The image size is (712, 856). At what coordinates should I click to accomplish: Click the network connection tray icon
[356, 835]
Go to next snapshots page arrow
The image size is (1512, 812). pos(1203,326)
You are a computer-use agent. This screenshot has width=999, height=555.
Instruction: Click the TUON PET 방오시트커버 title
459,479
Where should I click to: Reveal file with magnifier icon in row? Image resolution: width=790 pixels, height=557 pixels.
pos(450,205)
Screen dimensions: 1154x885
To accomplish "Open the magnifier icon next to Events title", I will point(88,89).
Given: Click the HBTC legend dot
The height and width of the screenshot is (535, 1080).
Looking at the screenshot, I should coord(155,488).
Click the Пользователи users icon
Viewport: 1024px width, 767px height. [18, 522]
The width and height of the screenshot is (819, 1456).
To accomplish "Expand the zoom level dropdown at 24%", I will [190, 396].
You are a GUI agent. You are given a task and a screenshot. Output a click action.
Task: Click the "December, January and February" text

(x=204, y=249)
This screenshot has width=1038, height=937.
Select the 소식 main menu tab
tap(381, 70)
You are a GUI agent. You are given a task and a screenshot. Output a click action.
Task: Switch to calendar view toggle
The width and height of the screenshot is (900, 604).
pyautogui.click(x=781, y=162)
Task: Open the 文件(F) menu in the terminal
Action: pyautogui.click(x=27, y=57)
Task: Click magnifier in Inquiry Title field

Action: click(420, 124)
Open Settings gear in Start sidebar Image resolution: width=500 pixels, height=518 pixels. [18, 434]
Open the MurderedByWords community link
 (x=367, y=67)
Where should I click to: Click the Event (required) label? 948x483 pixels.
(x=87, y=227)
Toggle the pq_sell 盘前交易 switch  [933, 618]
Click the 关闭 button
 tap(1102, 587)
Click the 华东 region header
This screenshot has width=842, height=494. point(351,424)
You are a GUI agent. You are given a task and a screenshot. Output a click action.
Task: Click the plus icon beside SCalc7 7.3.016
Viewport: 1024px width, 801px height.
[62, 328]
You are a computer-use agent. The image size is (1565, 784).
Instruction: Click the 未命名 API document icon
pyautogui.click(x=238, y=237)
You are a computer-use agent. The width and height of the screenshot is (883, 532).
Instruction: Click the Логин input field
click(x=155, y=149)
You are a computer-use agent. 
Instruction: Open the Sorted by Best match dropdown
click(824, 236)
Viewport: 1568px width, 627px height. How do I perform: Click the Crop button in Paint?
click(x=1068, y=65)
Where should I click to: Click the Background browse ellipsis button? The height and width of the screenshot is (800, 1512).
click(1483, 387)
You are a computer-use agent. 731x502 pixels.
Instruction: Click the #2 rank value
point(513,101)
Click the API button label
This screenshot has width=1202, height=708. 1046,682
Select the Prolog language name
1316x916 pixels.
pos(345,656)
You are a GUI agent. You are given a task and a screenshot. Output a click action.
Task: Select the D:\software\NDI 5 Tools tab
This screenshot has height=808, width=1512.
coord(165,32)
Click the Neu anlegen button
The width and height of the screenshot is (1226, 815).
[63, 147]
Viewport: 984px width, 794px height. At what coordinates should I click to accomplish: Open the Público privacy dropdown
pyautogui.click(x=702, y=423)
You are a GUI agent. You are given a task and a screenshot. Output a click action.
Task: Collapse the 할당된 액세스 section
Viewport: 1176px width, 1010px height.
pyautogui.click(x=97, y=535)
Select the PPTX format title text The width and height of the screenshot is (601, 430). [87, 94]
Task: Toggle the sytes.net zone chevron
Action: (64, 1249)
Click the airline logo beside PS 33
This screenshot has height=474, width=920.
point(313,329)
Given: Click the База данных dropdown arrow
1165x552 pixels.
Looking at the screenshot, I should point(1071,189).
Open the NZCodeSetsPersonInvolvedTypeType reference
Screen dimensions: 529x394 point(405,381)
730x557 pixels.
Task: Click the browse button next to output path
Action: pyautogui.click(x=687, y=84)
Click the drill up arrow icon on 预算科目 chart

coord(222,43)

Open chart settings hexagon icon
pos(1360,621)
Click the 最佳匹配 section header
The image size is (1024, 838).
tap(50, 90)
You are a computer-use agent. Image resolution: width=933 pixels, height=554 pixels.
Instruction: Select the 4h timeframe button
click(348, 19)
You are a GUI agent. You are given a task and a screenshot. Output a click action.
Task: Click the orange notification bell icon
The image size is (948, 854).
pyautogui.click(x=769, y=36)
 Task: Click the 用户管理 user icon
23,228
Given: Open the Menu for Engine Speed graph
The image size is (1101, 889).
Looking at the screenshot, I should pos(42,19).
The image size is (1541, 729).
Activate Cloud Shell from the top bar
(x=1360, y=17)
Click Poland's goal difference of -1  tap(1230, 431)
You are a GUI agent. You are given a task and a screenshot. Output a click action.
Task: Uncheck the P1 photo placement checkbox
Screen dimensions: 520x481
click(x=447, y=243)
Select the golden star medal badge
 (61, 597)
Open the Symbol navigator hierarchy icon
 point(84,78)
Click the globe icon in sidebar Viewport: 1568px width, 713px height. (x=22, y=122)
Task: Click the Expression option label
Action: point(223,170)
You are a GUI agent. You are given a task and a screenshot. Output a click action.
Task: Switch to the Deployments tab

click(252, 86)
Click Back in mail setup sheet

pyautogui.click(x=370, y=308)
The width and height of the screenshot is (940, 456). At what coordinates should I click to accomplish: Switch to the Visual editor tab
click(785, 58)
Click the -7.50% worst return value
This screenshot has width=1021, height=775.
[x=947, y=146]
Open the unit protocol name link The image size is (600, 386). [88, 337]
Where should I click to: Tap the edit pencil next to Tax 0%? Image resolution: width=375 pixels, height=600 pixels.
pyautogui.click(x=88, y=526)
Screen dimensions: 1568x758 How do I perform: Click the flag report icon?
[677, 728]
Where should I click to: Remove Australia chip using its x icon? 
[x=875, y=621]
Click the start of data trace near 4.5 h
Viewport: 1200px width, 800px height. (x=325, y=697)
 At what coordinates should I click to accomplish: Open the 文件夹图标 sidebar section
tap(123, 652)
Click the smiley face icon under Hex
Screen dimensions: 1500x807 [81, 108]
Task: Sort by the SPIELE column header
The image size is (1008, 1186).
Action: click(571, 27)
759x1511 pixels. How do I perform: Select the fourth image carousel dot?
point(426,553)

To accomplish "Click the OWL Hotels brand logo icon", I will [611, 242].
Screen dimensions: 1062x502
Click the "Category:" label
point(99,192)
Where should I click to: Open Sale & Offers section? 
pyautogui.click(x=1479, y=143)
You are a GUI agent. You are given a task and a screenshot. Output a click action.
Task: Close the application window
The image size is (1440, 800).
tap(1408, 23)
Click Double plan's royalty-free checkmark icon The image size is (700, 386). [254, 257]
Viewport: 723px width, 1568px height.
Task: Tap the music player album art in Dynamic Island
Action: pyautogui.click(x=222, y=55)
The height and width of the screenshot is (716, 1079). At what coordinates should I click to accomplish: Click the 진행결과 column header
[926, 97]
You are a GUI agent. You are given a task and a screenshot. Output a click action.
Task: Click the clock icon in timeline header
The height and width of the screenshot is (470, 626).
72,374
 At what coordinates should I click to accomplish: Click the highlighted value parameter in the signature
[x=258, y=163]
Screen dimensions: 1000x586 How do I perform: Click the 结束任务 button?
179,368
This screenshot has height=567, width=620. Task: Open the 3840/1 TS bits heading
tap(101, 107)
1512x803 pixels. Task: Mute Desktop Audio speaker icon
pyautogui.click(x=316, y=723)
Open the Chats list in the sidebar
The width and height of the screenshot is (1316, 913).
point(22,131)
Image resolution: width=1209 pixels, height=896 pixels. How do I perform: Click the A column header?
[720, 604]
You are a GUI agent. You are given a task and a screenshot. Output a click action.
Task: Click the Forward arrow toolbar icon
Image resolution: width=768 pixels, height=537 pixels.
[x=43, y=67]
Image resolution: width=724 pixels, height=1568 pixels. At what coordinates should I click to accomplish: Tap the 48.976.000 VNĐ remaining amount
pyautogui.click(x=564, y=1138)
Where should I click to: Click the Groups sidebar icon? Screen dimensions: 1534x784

■ ■ ■ ■ ■ ■ ■

> **Aim of the exercise**: Repeat, word for word, every line from the line that contains "Where should I click to: Open" to the end of the entries; include both of those lines and no others.

> **Exercise solution**:
Where should I click to: Open Sale & Offers section? 
pyautogui.click(x=1479, y=143)
You are a GUI agent. You are given a task and a screenshot. Output a click action.
Task: Close the application window
The image size is (1440, 800).
tap(1408, 23)
Click Double plan's royalty-free checkmark icon The image size is (700, 386). [254, 257]
Viewport: 723px width, 1568px height.
Task: Tap the music player album art in Dynamic Island
Action: pyautogui.click(x=222, y=55)
The height and width of the screenshot is (716, 1079). At what coordinates should I click to accomplish: Click the 진행결과 column header
[926, 97]
You are a GUI agent. You are given a task and a screenshot. Output a click action.
Task: Click the clock icon in timeline header
The height and width of the screenshot is (470, 626).
72,374
 At what coordinates should I click to accomplish: Click the highlighted value parameter in the signature
[x=258, y=163]
Screen dimensions: 1000x586 How do I perform: Click the 结束任务 button?
179,368
This screenshot has height=567, width=620. Task: Open the 3840/1 TS bits heading
tap(101, 107)
1512x803 pixels. Task: Mute Desktop Audio speaker icon
pyautogui.click(x=316, y=723)
Open the Chats list in the sidebar
The width and height of the screenshot is (1316, 913).
point(22,131)
Image resolution: width=1209 pixels, height=896 pixels. How do I perform: Click the A column header?
[720, 604]
You are a GUI agent. You are given a task and a screenshot. Output a click action.
Task: Click the Forward arrow toolbar icon
Image resolution: width=768 pixels, height=537 pixels.
[x=43, y=67]
Image resolution: width=724 pixels, height=1568 pixels. At what coordinates should I click to accomplish: Tap the 48.976.000 VNĐ remaining amount
pyautogui.click(x=564, y=1138)
Where should I click to: Click the Groups sidebar icon? Screen dimensions: 1534x784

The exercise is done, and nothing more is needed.